A Irlanda opera um sistema chamado dualista, o que significa que o direito internacional - incluindo o Estatuto de Roma - entra em vigor apenas quando é traduzido para o direito nacional. E a Lei do Tribunal Penal Internacional de 2006 do país, que transpõe os principais requisitos do Estatuto de Roma para a lei irlandesa, não torna crime deixar de relatar ou preservar provas.
Para complicar ainda mais as coisas, embora uma empresa possa ter sede na Irlanda ou em outro estado signatário, os servidores nos quais o conteúdo é armazenado podem estar localizados em outro país e autoridades nacionais, buscando cooperar com uma investigação ICC, podem descobrir que o conteúdo está fora de seu alcance jurisdicional.
Escorregando pela rede
Soluções foram buscadas. A International Bar Association desenvolveu um aplicativo, EyeWitness to Atrocities, que autentica e armazena evidências de vídeo de código aberto de abusos de direitos humanos enviadas por usuários. Mas o aplicativo coleta apenas arquivos de vídeo, e a realidade prática é que muitos civis em zonas de conflito podem simplesmente não saber que ela existe.
Outras ferramentas também estão em uso, entre eles a Internacional da ONU, Mecanismo imparcial e independente, que coleta e preserva evidências de violações do direito internacional humanitário na Síria. Mas muitos deles também ficam aquém. Um conflito deve escalar para um determinado nível antes que os mecanismos de coleta de evidências sejam criados, e as evidências quase certamente são perdidas ou excluídas antes que esse limite seja atingido. Igualmente, a enorme força de trabalho necessária para pesquisar e preservar evidências de código aberto na Internet está além da capacidade da maioria das instituições públicas.

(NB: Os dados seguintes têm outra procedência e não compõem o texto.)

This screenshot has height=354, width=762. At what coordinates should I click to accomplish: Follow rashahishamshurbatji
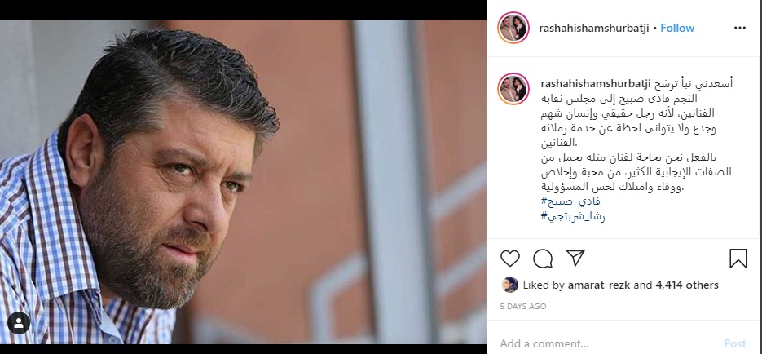pos(677,29)
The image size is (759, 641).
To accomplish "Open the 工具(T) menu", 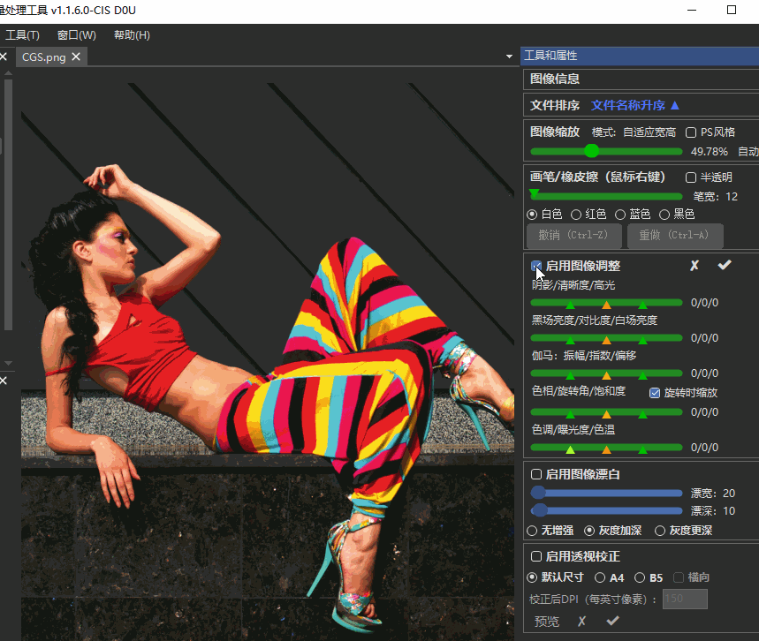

A maneira mais previsível de garantir que as evidências sejam preservadas seria provavelmente uma plataforma gerida pelo ICC para a qual os indivíduos pudessem fazer o upload das evidências para o registro, complementando as próprias investigações pró-ativas do tribunal. Mas por enquanto, não está claro se o tribunal está tentando seriamente se envolver totalmente com o trabalho de coleta e preservação de provas cruciais que só existem no digital, formulário gerado pelo usuário.
Este problema só está ficando mais sério, e uma solução abrangente está muito atrasada. Pior ainda, muitos líderes com o poder de agir parecem não ter consciência das implicações do que está acontecendo atualmente.
Em seu discurso sobre o estado da União de 2018, o presidente da Comissão Europeia, Jean-Claude Junker, propôs multar as plataformas digitais que não conseguiram remover o conteúdo extremista em uma hora. Isso não deixaria de proteger evidências em potencial, mas pode significar que ainda mais dele foi excluído preventivamente.
Este artigo foi republicado de The Conversation sob uma licença Creative Commons. Leia o artigo original.